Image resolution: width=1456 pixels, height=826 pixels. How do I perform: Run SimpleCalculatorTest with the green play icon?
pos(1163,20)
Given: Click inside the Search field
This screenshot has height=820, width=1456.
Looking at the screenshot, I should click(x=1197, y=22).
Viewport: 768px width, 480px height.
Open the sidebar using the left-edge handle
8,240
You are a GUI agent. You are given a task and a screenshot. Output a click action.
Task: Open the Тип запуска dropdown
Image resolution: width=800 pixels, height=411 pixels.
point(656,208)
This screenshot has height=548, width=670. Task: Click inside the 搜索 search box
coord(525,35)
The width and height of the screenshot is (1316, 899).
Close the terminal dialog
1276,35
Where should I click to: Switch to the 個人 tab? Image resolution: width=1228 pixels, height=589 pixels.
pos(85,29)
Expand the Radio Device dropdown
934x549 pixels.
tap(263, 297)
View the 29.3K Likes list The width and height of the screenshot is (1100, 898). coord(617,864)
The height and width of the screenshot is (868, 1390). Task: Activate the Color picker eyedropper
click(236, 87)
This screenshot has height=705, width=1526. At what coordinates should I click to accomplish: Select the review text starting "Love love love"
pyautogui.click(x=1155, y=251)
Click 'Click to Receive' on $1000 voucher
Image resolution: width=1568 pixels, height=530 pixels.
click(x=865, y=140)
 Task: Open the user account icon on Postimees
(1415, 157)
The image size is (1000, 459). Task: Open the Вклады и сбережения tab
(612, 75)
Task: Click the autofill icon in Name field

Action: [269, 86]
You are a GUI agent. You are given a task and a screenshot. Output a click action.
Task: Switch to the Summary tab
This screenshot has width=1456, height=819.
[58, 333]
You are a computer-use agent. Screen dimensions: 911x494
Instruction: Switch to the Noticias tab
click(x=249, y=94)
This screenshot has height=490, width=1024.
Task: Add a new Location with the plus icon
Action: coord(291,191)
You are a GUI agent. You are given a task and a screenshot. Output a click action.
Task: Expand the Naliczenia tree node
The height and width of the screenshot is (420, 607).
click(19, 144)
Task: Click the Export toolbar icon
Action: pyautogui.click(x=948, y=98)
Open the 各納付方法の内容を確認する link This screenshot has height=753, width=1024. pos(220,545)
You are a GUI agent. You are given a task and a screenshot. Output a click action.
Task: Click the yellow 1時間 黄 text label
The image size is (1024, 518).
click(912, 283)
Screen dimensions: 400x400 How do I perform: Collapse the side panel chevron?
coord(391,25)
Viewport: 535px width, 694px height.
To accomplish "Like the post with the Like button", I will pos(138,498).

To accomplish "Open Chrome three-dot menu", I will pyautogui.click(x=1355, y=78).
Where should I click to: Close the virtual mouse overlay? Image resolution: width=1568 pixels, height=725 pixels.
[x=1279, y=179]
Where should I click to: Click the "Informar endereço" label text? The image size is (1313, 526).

### Exercise requirements
Please copy all of the entries above word for word, keeping every line unchanged.

### The response
Image resolution: width=1456 pixels, height=826 pixels. How do I perform: Run SimpleCalculatorTest with the green play icon?
pos(1163,20)
Given: Click inside the Search field
This screenshot has height=820, width=1456.
Looking at the screenshot, I should click(x=1197, y=22).
Viewport: 768px width, 480px height.
Open the sidebar using the left-edge handle
8,240
You are a GUI agent. You are given a task and a screenshot. Output a click action.
Task: Open the Тип запуска dropdown
Image resolution: width=800 pixels, height=411 pixels.
point(656,208)
This screenshot has height=548, width=670. Task: Click inside the 搜索 search box
coord(525,35)
The width and height of the screenshot is (1316, 899).
Close the terminal dialog
1276,35
Where should I click to: Switch to the 個人 tab? Image resolution: width=1228 pixels, height=589 pixels.
pos(85,29)
Expand the Radio Device dropdown
934x549 pixels.
tap(263, 297)
View the 29.3K Likes list The width and height of the screenshot is (1100, 898). coord(617,864)
The height and width of the screenshot is (868, 1390). Task: Activate the Color picker eyedropper
click(236, 87)
This screenshot has height=705, width=1526. At what coordinates should I click to accomplish: Select the review text starting "Love love love"
pyautogui.click(x=1155, y=251)
Click 'Click to Receive' on $1000 voucher
Image resolution: width=1568 pixels, height=530 pixels.
click(x=865, y=140)
 Task: Open the user account icon on Postimees
(1415, 157)
The image size is (1000, 459). Task: Open the Вклады и сбережения tab
(612, 75)
Task: Click the autofill icon in Name field

Action: [269, 86]
You are a GUI agent. You are given a task and a screenshot. Output a click action.
Task: Switch to the Summary tab
This screenshot has width=1456, height=819.
[58, 333]
You are a computer-use agent. Screen dimensions: 911x494
Instruction: Switch to the Noticias tab
click(x=249, y=94)
This screenshot has height=490, width=1024.
Task: Add a new Location with the plus icon
Action: coord(291,191)
You are a GUI agent. You are given a task and a screenshot. Output a click action.
Task: Expand the Naliczenia tree node
The height and width of the screenshot is (420, 607).
click(19, 144)
Task: Click the Export toolbar icon
Action: pyautogui.click(x=948, y=98)
Open the 各納付方法の内容を確認する link This screenshot has height=753, width=1024. pos(220,545)
You are a GUI agent. You are given a task and a screenshot. Output a click action.
Task: Click the yellow 1時間 黄 text label
The image size is (1024, 518).
click(912, 283)
Screen dimensions: 400x400 How do I perform: Collapse the side panel chevron?
coord(391,25)
Viewport: 535px width, 694px height.
To accomplish "Like the post with the Like button", I will pos(138,498).

To accomplish "Open Chrome three-dot menu", I will pyautogui.click(x=1355, y=78).
Where should I click to: Close the virtual mouse overlay? Image resolution: width=1568 pixels, height=725 pixels.
[x=1279, y=179]
Where should I click to: Click the "Informar endereço" label text? The image size is (1313, 526).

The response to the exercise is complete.